Reproduce word for word the passage of the Grenoble exhibition report starting with "Over the past several" and going on through "and its contents.".

(Text shown):
--------------------------------
Cinéma(s)



 

"Report from Grenoble. City of cineastes"
Art in America, New York, September 2006, p.60-65

"Cinéma(s)", a recent exhibition in Grenoble, brought together three generations of artists who have explored video- and film- based imagery.

Over the past several years we have been bombarded by what has come to be called "projected image" work-by the all-pervasive presence of the video screen and its concomitant modes of production, display and address-without really having had the chance to figure out how to place it in any overall historical trajectory. A recent exhibition, organized by director Yves Aupetitallot at Grenoble's Magasin - Centre National d'Art Contemporain, has provided us with a means to unravel the context for some of the most interesting work in this genre. "Cinéma(s)", on view through the winter and spring of 2006, examined a single, if remarkably rich, strand of cultural activity linked to this provincial capital at the foot of the Alps, which over the past 30 years has concerned itself with cinema-its tools as well as its means of creation and its contents.
Collaborative production was one innovative strategy evident in these works, from the group effort in the 1970s of Jean-Pierre Beauviala and Jean-Luc Godard that resulted in the creation of a 35mm movie camera small enough to fit into a car's glove compartment, to the AnnLee project of the 1990s, which united a number of artists in the production of animated films that made use of this Japanese manga character. Another innovative approach was collective or communal reception-the idea that the artwork might serve to create or consolidate a particular group identity: Philippe Parreno's Speaking Stone (1904) addressed itself to the children who gathered around it as they sketched; similarly, in the mid 70's, the public-access cable television program Vidéogazette had spoken specifically to the inhabitants of Villeneuve, a neighborhood south of Grenoble. Together, these works and practices constituted one significant genealogical strand for the generation that has appeared on the art scene since the second half of the 1990s, and for the dominance of the "projected image" and, more broadly, of a cinematic language that has marked that generation's esthetic vocabulary.
The story told by "Cinéma(s)" begins with a set of questions being asked of documentaries in the wake of May '68 and the wave of cultural and political contestation that swept over France at the end of the 1960s. Those questions revolved fundamentally around the problem of how one might represent real events using the language and the technology of cinema-or rather, more accurately, of the moving image, whether videographic, filmic or televisual. In this sense the story might be understood to begin in the years immediately following '68, when Beauviala, then a young engineer, set up a company called Aäton, in Grenoble, to produce the sort of camera equipment being demanded by experimental filmmakers and documentarists. His goal, as he explained it, was "to make a camera that allows entering into situations and being with those you are filming", and the result of his experiments was the famous Aäton 7A, a technologically advanced, lightweight and ergonomic 16mm camera. In developing innovative pieces of equipment, Beauviala also took up research in miniaturization, which led to the invention of a video camera the size of a microphone; he nicknamed it "la Paluche" ("the hand"), since it functioned as an extension of the arm of the cameraperson. Simultaneous with this technical research, and similarly critical of the economies and esthetics of commercial cinema, local activists in the Villeneuve housing project created Vidéogazette (1972-76), one of the first neighborhood television channels and a pioneering work of social experimentation; its programs, excerpts of which were on view in "Cinéma(s)", gave community residents a voice in a spirit close to that of Beauviala's dream of "a real labor of representation [mise en image] with the people who are going to watch their broadcast in the evening."
--------------------------------
(Dataset extract):
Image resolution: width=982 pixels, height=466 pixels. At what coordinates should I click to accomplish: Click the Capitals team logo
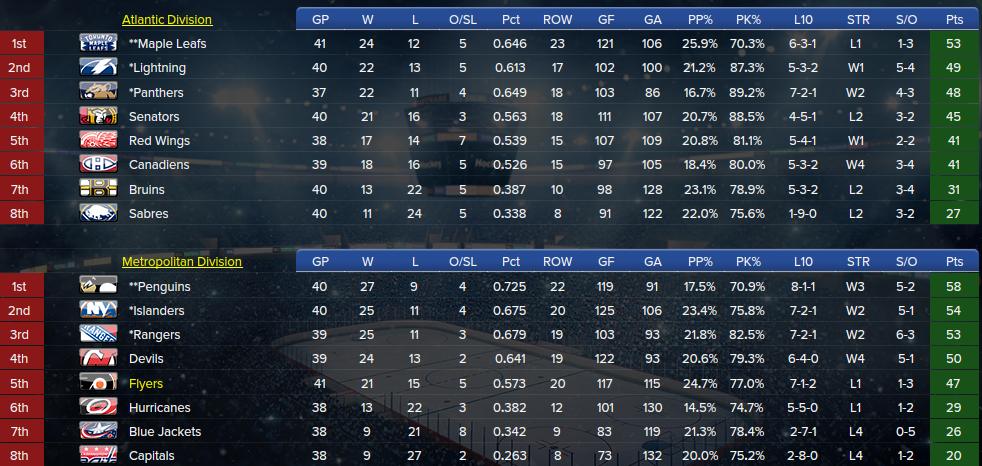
--------------------------------
(Exercise result):
Over the past several years we have been bombarded by what has come to be called "projected image" work-by the all-pervasive presence of the video screen and its concomitant modes of production, display and address-without really having had the chance to figure out how to place it in any overall historical trajectory. A recent exhibition, organized by director Yves Aupetitallot at Grenoble's Magasin - Centre National d'Art Contemporain, has provided us with a means to unravel the context for some of the most interesting work in this genre. "Cinéma(s)", on view through the winter and spring of 2006, examined a single, if remarkably rich, strand of cultural activity linked to this provincial capital at the foot of the Alps, which over the past 30 years has concerned itself with cinema-its tools as well as its means of creation and its contents.